[BEGIN Entries shown]

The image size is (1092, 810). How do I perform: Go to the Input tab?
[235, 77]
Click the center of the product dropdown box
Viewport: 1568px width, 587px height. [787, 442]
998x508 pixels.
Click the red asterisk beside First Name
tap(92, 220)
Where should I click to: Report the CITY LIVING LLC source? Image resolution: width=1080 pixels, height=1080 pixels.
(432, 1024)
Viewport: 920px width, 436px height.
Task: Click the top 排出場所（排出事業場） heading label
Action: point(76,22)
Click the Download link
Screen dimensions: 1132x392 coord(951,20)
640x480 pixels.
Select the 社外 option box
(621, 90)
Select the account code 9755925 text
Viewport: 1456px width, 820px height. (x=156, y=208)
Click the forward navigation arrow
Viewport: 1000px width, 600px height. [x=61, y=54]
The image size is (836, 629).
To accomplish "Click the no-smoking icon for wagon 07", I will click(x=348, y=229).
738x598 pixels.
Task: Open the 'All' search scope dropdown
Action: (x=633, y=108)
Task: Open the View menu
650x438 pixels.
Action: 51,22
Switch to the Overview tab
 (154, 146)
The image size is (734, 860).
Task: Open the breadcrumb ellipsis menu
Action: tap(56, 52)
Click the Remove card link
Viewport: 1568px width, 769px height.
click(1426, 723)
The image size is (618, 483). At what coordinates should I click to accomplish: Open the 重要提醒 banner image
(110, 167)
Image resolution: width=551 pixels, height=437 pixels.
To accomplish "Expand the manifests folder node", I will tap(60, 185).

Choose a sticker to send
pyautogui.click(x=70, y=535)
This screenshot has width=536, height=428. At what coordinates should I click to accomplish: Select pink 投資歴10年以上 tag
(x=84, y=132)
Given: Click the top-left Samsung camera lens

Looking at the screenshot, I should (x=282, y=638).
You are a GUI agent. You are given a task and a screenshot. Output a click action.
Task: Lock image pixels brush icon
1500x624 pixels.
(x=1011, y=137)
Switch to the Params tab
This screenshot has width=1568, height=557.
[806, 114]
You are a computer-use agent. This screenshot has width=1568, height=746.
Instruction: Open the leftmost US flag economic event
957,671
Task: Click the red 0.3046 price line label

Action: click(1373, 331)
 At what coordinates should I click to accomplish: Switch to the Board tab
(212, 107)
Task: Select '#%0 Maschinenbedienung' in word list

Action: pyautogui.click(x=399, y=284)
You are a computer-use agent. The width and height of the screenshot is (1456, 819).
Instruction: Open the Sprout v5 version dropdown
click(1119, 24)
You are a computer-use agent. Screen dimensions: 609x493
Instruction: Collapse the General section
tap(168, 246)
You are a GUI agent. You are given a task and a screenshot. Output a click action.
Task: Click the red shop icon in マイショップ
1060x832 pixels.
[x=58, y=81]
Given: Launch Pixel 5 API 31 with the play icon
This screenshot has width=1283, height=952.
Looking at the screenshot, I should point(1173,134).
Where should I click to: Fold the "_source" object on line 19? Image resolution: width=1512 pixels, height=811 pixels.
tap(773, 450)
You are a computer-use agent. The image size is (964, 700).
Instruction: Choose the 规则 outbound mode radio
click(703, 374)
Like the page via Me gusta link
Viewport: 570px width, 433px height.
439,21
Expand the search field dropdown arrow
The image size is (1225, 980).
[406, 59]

[END Entries shown]

Exercise brief >>
Rewrite the lines from the start of the records through the line containing "tap(92, 220)", inclusive, as a Markdown table. Use the columns Row and Line, number each row, and omit blank lines.

Complete response >>
| Row | Line |
|---|---|
| 1 | The image size is (1092, 810). How do I perform: Go to the Input tab? |
| 2 | [235, 77] |
| 3 | Click the center of the product dropdown box |
| 4 | Viewport: 1568px width, 587px height. [787, 442] |
| 5 | 998x508 pixels. |
| 6 | Click the red asterisk beside First Name |
| 7 | tap(92, 220) |